Ottawa est poursuivi pour six millions de dollars

Ottawa fait l'objet d'une poursuite de six millions de dollars d'un citoyen canadien, Régent Boily, extradé au Mexique en 2007 malgré les risques qu'il courait d'être torturé.
La poursuite a été déposée en Cour fédérale par l'avocat de Boily, Philippe Larochelle, qui se dit consterné par la conduite du Canada dans cette affaire. Son client dit avoir été torturé et battu dès son retour dans les geôles du Mexique, dont il s'était évadé dans des circonstances tragiques en 1999.
La requête reproche également à l'ex-ministre des Affaires étrangères, Peter MacKay, sa «négligence» pour avoir omis de mettre en place un mécanisme de surveillance de l'extradition de Boily. À preuve, les fonctionnaires du ministère des Affaires étrangères au Canada et au Mexique ignoraient «à peu près tout» du dossier de Boily lors de son retour au Mexique, affirme la poursuite.
C'est seulement cinq jours après son extradition qu'ils ont pris des mesures pour atténuer les risques de mauvais traitements, poursuit ce document qui ne constitue pas un élément de preuve.
Mais il était déjà trop tard. Coups à la tête, bousculades, interrogatoires musclés, menaces de mort, noyade simulée, injection de sauce piquante dans les narines: Boily dit avoir passé de durs moments aux mains des gardiens de prison.
Eau gazeuse et sauce chili
Régent Boily était un homme sans histoire jusqu'à ce qu'il soit arrêté en possession de 580 kilos de marijuana, le 9 mars 1998, dans l'État du Zacatecas, au coeur du Mexique. Lors de sa détention, les policiers l'auraient battu au point de lui faire perdre connaissance. Ils lui auraient mis un sac de plastique sur la tête et lui auraient injecté de l'eau gazeuse et de la sauce chili dans les narines pour l'empêcher de respirer.
Condamné à 14 ans de pénitencier à l'issue de son procès, Boily a aggravé son cas en s'évadant, un an jour pour jour après son arrestation. Un gardien de prison a été tué dans des circonstances nébuleuses, par des individus responsables de sa fuite.
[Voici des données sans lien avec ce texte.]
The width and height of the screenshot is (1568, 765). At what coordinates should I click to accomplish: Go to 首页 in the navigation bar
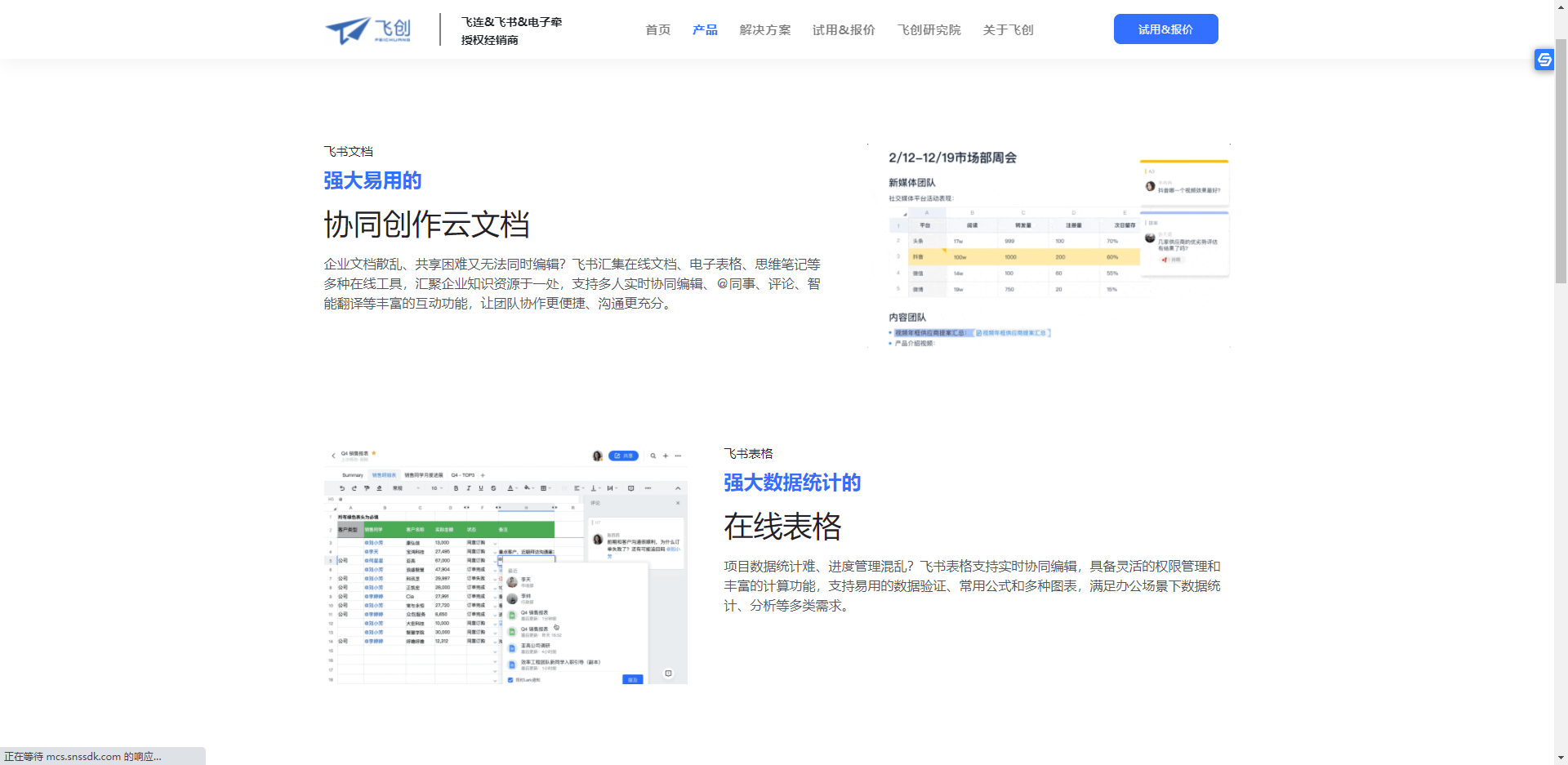coord(657,30)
Boily a quand même réussi à gagner le Québec, où il a vécu pendant six ans avant d'être repéré par les autorités.
Le Mexique a finalement exigé son extradition, le 27 avril 2005, afin de le juger pour homicide involontaire et évasion d'une garde légale. Devant les tribunaux canadiens, Boily a fait valoir qu'il avait été torturé et qu'il y avait «une probabilité marquée» qu'il le soit à nouveau s'il était extradé. La Cour d'appel a d'ailleurs jugé l'allégation vraisemblable, bien qu'elle ait validé l'extradition.
À l'époque, le Mexique éprouvait des problèmes à réprimer la torture sur son territoire. Dans un rapport de 2004 du Comité des Nations unies contre la torture, le gouvernement mexicain a avoué l'existence d'une «dichotomie marquée» entre l'arsenal juridique et administratif mis en place pour mettre fin à la torture et les faits et gestes des forces de l'ordre sur le terrain. «[...] malgré les instruments internationaux que notre pays a signés et les mesures législatives et administratives qu'il a adoptées pour éradiquer la torture, celle-ci est toujours pratiquée au Mexique», affirme le rapport.
Le ministre de la Justice de l'époque, Vic Toews, était conscient de l'implication des forces de l'ordre mexicaines dans les violations des droits de la personne, mais il s'est satisfait des assurances diplomatiques fournies par le Mexique. M. Toews a passé outre une requête du Comité des Nations unies contre la torture, qui demandait au Canada de surseoir à l'extradition de Boily.
Depuis l'arrêt Suresh, rendu en 2002 par la Cour suprême, le Canada ne peut plus expulser des citoyens ou des réfugiés vers des pays où il y a un risque de torture, sauf dans des circonstances exceptionnelles. Selon Philippe Larochelle, le Canada a fait preuve d'acharnement pour se débarrasser de Boily.
L'homme de 66 ans croupit toujours dans les prisons du Mexique, où il purge une peine de 40 à 60 ans pour l'homicide involontaire du gardien de prison.